**REQUIREMENT**
Leaving out all pictures, return the records word for word.

**MATERIAL SHOWN**

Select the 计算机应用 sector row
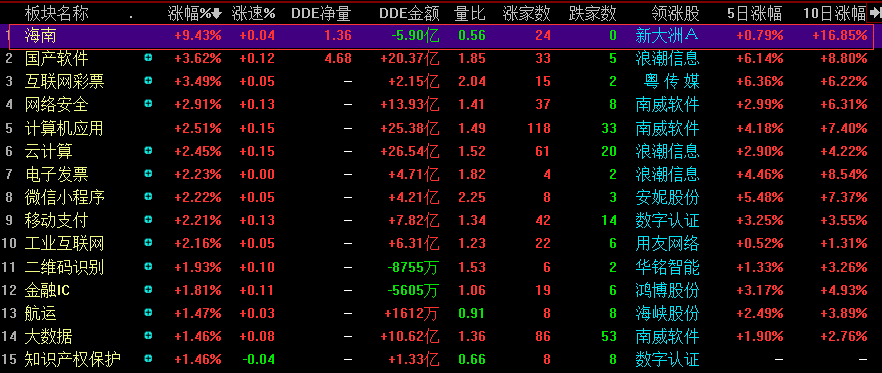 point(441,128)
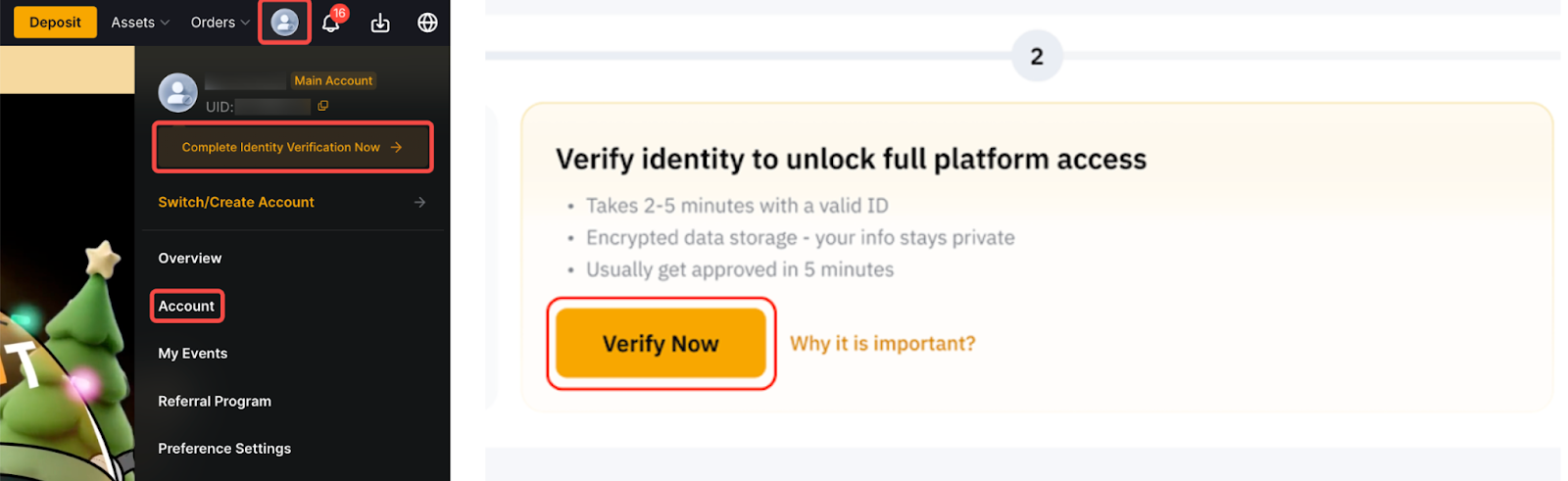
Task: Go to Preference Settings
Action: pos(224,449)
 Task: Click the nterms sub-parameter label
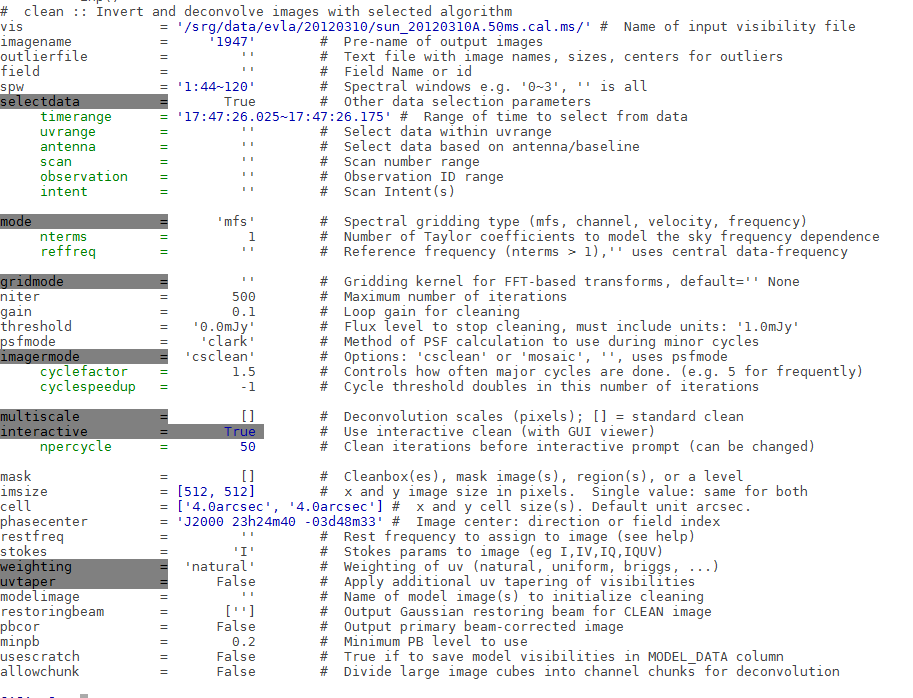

**SOLUTION TO THIS TASK**
Select the 计算机应用 sector row
 point(441,128)
Task: Go to Preference Settings
Action: pos(224,449)
 Task: Click the nterms sub-parameter label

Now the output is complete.